Eva Bartlett chronicles the report in her own article “Hospitals Bombed: Aleppo Burning Under ‘Moderate’ Terrorist Bombs,” by writing,

Later, SANA’s correspondent in Aleppo reported that three women were killed, 17 other women and children were wounded and extensive material damage was caused by terrorist organizations’ attack with a rocket shell on al-Dhabeet Hospital in al-Mouhafaza neighborhood.” 
SANA listed the attacked districts as: al-Midan, al-Furqan, Nile Street, al-Mukambo, al-Khalidiye, Jami’et al-Zahra’a, al-Ameriye, al-Ramousa, al-Masharqa, al-Muhafaza, al-Meridian, al-Serian, al-Sabeel, and al-Jamiliye in Aleppo city. 
SANA’s Facebook update included numerous photos of the bombed al-Dhabeet Hospital, noting the number of dead had risen to at least 14, a number which will no doubt rise in the coming hours. 
According to SAMA tv, the number of murdered has risen to 28. 
Ruptly TV raw footage shows the disastrous impacts of the bombings, and–uncensored–some of the mutilated victims.

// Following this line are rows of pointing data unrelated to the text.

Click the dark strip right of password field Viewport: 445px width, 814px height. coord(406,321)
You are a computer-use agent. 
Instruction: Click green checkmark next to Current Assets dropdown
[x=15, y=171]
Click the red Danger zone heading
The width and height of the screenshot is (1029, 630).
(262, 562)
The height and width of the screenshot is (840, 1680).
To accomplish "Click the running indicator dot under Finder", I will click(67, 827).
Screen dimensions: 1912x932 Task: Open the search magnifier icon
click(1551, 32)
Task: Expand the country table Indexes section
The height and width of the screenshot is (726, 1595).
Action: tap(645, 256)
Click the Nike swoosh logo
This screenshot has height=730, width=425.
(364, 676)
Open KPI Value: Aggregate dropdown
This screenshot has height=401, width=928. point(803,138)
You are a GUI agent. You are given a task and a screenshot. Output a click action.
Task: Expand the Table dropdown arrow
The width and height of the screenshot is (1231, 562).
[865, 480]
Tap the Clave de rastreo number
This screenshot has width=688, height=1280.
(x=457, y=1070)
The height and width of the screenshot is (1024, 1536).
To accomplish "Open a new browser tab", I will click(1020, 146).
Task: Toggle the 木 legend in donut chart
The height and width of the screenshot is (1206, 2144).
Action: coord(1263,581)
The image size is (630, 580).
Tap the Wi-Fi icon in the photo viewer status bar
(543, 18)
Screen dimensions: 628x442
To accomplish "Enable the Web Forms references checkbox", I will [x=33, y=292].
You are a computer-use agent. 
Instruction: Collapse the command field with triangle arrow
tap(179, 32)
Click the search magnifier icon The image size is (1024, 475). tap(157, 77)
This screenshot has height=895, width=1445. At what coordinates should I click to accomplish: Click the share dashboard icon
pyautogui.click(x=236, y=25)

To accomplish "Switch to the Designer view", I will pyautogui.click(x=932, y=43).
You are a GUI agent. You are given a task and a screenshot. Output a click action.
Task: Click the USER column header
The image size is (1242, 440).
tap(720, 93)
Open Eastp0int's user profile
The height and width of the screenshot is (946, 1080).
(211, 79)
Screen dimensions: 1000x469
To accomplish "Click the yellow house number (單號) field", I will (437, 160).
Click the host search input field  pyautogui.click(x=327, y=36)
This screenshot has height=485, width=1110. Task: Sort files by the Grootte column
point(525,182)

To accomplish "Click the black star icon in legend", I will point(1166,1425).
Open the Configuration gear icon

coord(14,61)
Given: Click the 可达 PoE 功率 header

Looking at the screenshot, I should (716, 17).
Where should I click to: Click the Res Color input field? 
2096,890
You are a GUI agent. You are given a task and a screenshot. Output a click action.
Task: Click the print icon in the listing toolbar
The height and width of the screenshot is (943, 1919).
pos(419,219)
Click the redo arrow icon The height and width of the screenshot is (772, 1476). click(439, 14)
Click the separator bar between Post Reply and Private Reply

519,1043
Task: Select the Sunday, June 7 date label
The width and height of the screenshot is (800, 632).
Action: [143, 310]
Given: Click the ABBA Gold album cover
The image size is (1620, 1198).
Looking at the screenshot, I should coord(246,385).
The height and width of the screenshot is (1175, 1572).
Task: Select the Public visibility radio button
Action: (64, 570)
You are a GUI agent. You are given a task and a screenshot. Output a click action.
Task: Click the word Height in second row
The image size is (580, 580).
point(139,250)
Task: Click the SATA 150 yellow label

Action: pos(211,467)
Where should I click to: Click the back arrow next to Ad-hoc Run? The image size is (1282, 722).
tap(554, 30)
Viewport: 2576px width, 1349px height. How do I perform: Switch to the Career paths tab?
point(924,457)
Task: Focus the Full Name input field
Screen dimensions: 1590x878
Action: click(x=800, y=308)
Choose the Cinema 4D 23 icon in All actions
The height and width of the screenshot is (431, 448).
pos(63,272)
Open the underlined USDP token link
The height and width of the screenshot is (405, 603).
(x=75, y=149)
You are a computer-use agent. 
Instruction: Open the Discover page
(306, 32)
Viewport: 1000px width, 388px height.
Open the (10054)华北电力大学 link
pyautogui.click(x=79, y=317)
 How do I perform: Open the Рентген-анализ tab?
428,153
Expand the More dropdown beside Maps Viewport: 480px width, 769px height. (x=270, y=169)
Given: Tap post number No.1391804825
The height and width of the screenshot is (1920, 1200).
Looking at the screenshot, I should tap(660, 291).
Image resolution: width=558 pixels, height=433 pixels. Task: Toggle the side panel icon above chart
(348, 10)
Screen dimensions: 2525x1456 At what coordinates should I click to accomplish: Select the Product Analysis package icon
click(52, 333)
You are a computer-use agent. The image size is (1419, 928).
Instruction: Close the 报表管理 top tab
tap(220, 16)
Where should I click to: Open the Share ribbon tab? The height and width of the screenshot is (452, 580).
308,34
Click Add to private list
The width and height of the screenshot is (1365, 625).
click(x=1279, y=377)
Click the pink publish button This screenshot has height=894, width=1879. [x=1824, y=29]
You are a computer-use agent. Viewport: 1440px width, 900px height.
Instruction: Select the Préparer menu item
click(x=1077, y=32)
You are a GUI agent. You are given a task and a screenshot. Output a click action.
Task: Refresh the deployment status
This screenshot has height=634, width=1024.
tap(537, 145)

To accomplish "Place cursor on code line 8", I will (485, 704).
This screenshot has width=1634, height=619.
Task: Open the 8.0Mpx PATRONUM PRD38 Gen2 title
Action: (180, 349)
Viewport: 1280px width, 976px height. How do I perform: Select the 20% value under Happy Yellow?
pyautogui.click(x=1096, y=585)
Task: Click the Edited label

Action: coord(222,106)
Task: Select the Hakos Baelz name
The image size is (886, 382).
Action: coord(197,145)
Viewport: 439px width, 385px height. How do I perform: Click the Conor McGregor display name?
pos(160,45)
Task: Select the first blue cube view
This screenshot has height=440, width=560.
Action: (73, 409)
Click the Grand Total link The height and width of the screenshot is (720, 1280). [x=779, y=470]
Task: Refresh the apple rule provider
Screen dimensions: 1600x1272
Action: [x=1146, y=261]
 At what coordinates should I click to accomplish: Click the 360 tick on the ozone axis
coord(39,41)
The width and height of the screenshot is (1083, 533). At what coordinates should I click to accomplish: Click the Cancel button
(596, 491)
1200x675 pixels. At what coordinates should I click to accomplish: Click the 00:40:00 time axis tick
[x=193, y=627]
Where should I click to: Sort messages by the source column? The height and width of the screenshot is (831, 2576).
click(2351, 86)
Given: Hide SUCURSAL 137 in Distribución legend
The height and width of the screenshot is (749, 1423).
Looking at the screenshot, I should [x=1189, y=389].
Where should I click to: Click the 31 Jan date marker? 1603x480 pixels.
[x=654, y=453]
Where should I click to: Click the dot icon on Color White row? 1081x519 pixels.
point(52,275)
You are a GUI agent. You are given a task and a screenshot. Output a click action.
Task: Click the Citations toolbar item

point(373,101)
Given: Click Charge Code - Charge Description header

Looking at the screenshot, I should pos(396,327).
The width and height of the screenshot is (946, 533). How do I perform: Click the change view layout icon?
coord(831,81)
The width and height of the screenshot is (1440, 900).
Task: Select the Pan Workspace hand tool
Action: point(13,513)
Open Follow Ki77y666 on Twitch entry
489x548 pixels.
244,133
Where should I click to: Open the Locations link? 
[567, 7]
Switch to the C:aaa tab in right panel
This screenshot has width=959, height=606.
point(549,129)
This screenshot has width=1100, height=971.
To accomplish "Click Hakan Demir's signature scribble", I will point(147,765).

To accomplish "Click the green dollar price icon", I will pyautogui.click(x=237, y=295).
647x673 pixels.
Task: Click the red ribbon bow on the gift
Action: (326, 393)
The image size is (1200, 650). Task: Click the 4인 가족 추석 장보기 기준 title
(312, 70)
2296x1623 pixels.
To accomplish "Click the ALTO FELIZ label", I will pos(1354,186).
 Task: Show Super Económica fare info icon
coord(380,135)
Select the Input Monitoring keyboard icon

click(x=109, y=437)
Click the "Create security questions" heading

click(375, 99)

A tale of two hospitals indeed, at least from the point of the view of the West and the Anglo-Americans. In the Western media, one hospital bombing (if it actually took place) equals a war crime that warrants the condemnation of the world while the other warrants merely a forced, hesitant, and tepid complaint. Even the painful admission that bombing civilians and civilian hospitals is wrong was barely uttered out of Kerry’s mouth before it was accompanied by the requisite condemnation of the Syrian government and the elected President Bashar al-Assad.

Yet the recent bombing of al-Dhabeet is nothing new in Syria. Western-backed terrorists have been launching assaults on hospitals since the beginning of the crisis. As Prof. Tim Anderson pointed out, “Over the past five years the al Qaeda groups have attacked 2/3 of all Syria’s hospitals and clinics, plus pharmaceutical factories, many of which were in Aleppo. [Most recent one should read ‘al Dabit’] Al Razi General Hospital (state) was also hit by the al Nusra coalition, just days ago.”

Anderson also pointed out a number of other attacks on hospitals such as those listed below.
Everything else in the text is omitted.